Statement der Landesärztekammer Hessen zu dem Fall der falschen Ärztin (Fritzlar):

Approbations- und Facharzturkunden werden der Landesärztekammer Hessen bei Anmeldung eines neuen Kammermitglieds vorgelegt. Dabei fallen in der Regel gefälschte Urkunden auf. Mit Hilfe digitaler Anwendungen können Zeugnisse jedoch immer häufiger so gut gefälscht werden, dass sie - wie bei der falschen Ärztin in Fritzlar - von Originalen nicht oder so gut wie nicht unterscheidbar sind. Dies gilt vor allem für im Ausland ausgestellte Urkunden; allerdings unterscheiden sich auch hierzulande die Approbationsurkunden von Bundesland zu Bundesland.

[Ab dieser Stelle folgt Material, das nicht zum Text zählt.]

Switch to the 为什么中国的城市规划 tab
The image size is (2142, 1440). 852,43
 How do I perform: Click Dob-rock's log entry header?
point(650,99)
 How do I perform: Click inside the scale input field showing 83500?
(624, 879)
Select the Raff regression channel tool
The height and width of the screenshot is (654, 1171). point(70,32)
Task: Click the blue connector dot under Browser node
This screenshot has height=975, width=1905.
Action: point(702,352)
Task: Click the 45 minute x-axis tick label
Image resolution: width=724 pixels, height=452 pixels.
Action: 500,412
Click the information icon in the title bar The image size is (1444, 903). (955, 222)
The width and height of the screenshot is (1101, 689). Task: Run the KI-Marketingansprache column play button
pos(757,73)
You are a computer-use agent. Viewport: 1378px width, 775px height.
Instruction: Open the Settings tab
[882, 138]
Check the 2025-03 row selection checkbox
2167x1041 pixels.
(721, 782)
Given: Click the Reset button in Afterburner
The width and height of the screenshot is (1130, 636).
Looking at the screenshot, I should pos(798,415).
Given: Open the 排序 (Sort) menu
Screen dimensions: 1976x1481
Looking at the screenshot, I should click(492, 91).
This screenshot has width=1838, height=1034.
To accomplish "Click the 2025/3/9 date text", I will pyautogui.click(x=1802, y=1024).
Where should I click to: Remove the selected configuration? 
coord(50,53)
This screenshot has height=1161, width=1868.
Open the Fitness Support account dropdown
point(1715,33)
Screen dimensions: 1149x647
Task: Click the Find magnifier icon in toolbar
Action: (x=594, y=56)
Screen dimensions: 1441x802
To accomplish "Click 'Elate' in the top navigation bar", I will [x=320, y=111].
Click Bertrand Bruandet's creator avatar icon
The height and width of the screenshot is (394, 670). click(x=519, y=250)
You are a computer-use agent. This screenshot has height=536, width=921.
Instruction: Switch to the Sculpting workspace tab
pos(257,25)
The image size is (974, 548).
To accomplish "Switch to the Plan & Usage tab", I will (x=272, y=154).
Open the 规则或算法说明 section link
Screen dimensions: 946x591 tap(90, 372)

Bereits im Oktober 2018 fiel auf, dass die angeblich in Rheinland-Pfalz ausgestellte Approbationsurkunde der falschen Ärztin in Fritzlar nicht echt sein konnte. Eine Annahme, die sich nach Prüfung durch die Approbationsbehörde in Rheinland-Pfalz als zutreffend erwies. Am 19. November 2018 stellte die Landesärztekammer Hessen Strafanzeige wegen unberechtigter Ausübung der Heilkunde, Urkundenfälschung und Missbrauchs von Berufsbezeichnungen. Im Fall der falschen Ärztin ermittelt nun die Staatsanwaltschaft. Wir können uns nicht weiter dazu äußern, zumal die betroffene Person zu keinem Zeitpunkt tatsächlich der Landesärztekammer Hessen als Mitglied angehörte, da sie keine Ärztin war und ihre Anmeldung auf falschen Angaben beruhte.